On this occasion we republish an interview with the composer from spring 2012: The Mahler Chamber Orchestra talked to George Benjamin in his hometown of London as he prepared to conduct the world premiere of his opera at the Festival d’Aix-en-Provence in July 2012.

Why did you choose the Mahler Chamber Orchestra for the world premiere of Written on Skin? George Benjamin: There are a few reasons. The first is the tradition of the MCO at Aix-en-Provence: the orchestra has an ongoing relationship with the festival and is closely associated with it. The second is my great friend Pierre-Laurent Aimard. Several years ago, I told him I was going to write a new opera, and that I wanted to compose for a bigger orchestra than for my first stage work, Into the Little Hill. I asked him what he felt about the MCO and he replied that they’re utterly exceptional, an extraordinary group of musicians. And he mentioned the MCO’s wonderful spirit of collaboration, their youthful hunger for playing music, their imagination. Then I came to hear the MCO play Janáček’s From the House of the Dead in Aix in 2007 with Pierre Boulez, and I thought it was just magnificent. So that made a big impression on me as well.

You first worked with the MCO at the Lucerne Festival in 2009, when it was already confirmed that the orchestra would premiere your opera. What do you remember about the experience? We performed a programme of Wagner, a piece of mine, a new piece by Jörg Widmann and Schumann’s second symphony. I was physically struck by the sound the orchestra makes; it has a sort of golden colour. It’s very hard to describe in words and I don’t want to be impressionistic, but it has a sort of luminosity and warmth, and a glow like honey – this colour was very special. It was one of the most important, meaningful musical collaborations I can remember in all my life.

Did the orchestra affect your composition process? Absolutely. I could remember the sound of the orchestra and its special qualities while writing. Not everything in my score came about in this way; but there are certainly some elements, especially because of the glow that I had felt. It’s an opera, not a symphony, so the singers are usually in the foreground and there is not a huge amount of solo work in the orchestra. But of course the orchestra is still incredibly important. One of the first things that I wrote was the second scene of Part Two, scene 8, which begins with a trio of flutes, very high and delicate. That was influenced by what I had heard from the MCO’s wonderful flautists. So yes, this opera was designed for the MCO.

And the singers? I had the same attitude with the singers. The author of the text – Martin Crimp – and I approached each of the singers before a single bar of music was written. While meeting them I took pages of notes on their vocal characteristics, their strengths, their quality of sound in different registers and so on, and shaped the vocal writing expressly around these qualities. So the piece is designed specifically, even intimately, for the people who are going to give the premiere.
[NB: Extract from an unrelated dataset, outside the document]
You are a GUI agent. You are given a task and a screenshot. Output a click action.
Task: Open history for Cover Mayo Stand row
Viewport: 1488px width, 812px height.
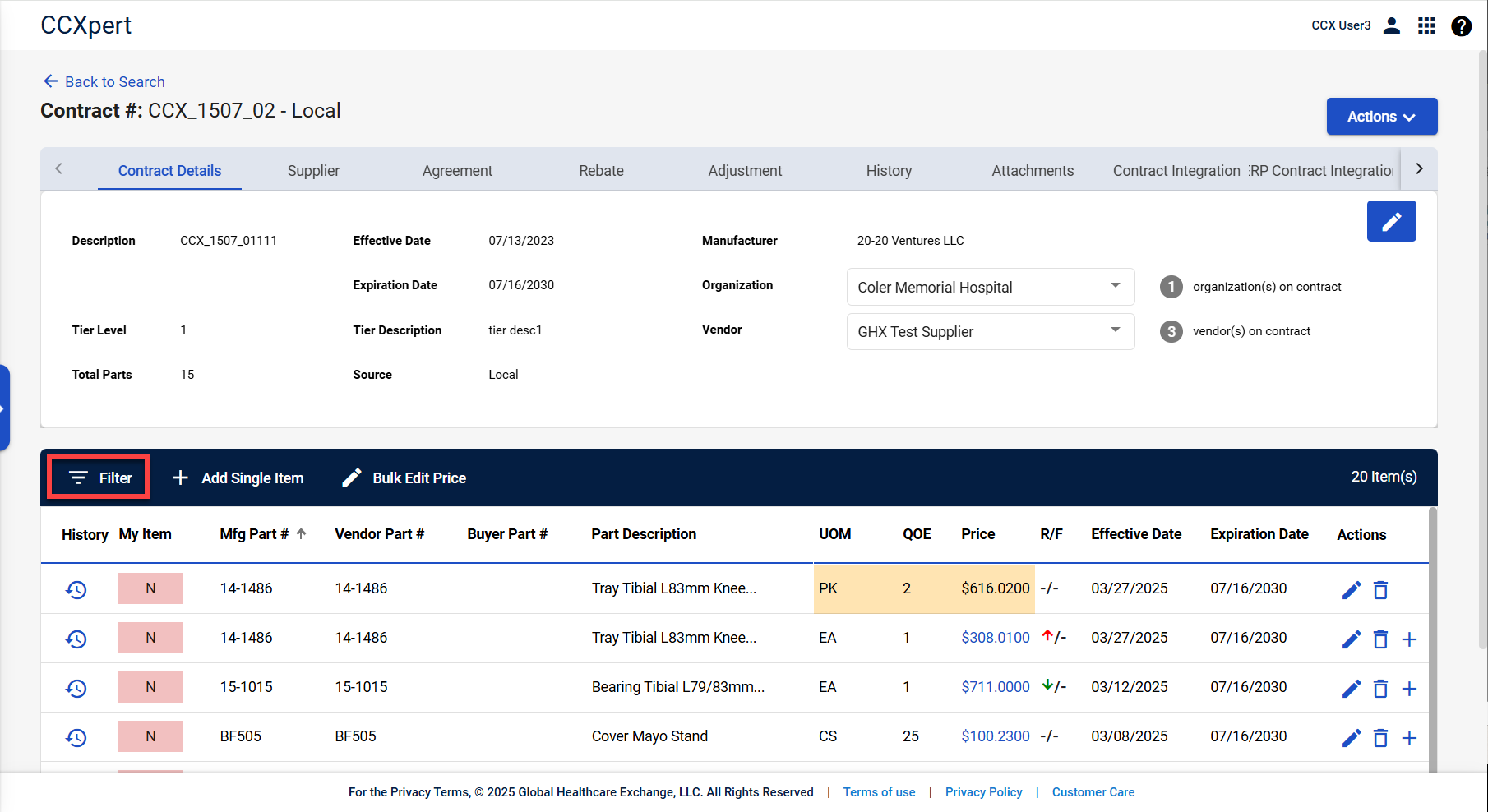(x=76, y=737)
How did you come across the story? Bernard Foccroulle, the director of the Festival d’Aix-en-Provence, had just one request: that the subject be relevant to Aix and its environs. One of Martin’s daughters has studied the period of the troubadours in depth; she approached one of her professors for a story from Occitan history that might be suitable for operatic treatment. He suggested Le Coeur Mangé, and when she passed it on to her father he was immediately interested. The original is a short story, like a ballad, just six or seven pages long. It dates from the early thirteenth century, but was forgotten for hundreds of years. Martin thought it full of potential – a tale of love, death, violence and courage – as well as finding much poetry within it. He passed it on to me and I also was quickly convinced. It took him a year to write the text, then I started composing, and three years later: here it is.

Why did the story fascinate you? The original story is about a troubadour who gets invited to a wealthy man’s castle, but before long the latter man’s wife becomes fascinated by the troubadour, and trouble ensues… We changed the troubadour into an illuminator of manuscripts to avoid repeating the central character of Into the Little Hill, which is based on the story of the Pied Piper of Hamelin – though that was the only important change we made. The era of the troubadours was extraordinary: it fostered an epoch-changing outburst of secular creativity, even a nascent form of Romanticism. In more than one way, it was the source of the Renaissance.
The story is very simple. It’s a love triangle – three singers – aided by a tiny “chorus”, just two extra singers. It is told from today’s perspective, looking back at the past. So we start and end in the twenty-first century, and we look back 800 years to see the action, unlike Pelléas et Mélisande or Parsifal, which are truly set in the distant past. The violence at the end of our tale is extreme, indeed terrifying. But even more remarkable is the reaction of the wife: she is not cowed, not destroyed, but instead defiant and even joyful – and that´s the element which initially enthused Martin.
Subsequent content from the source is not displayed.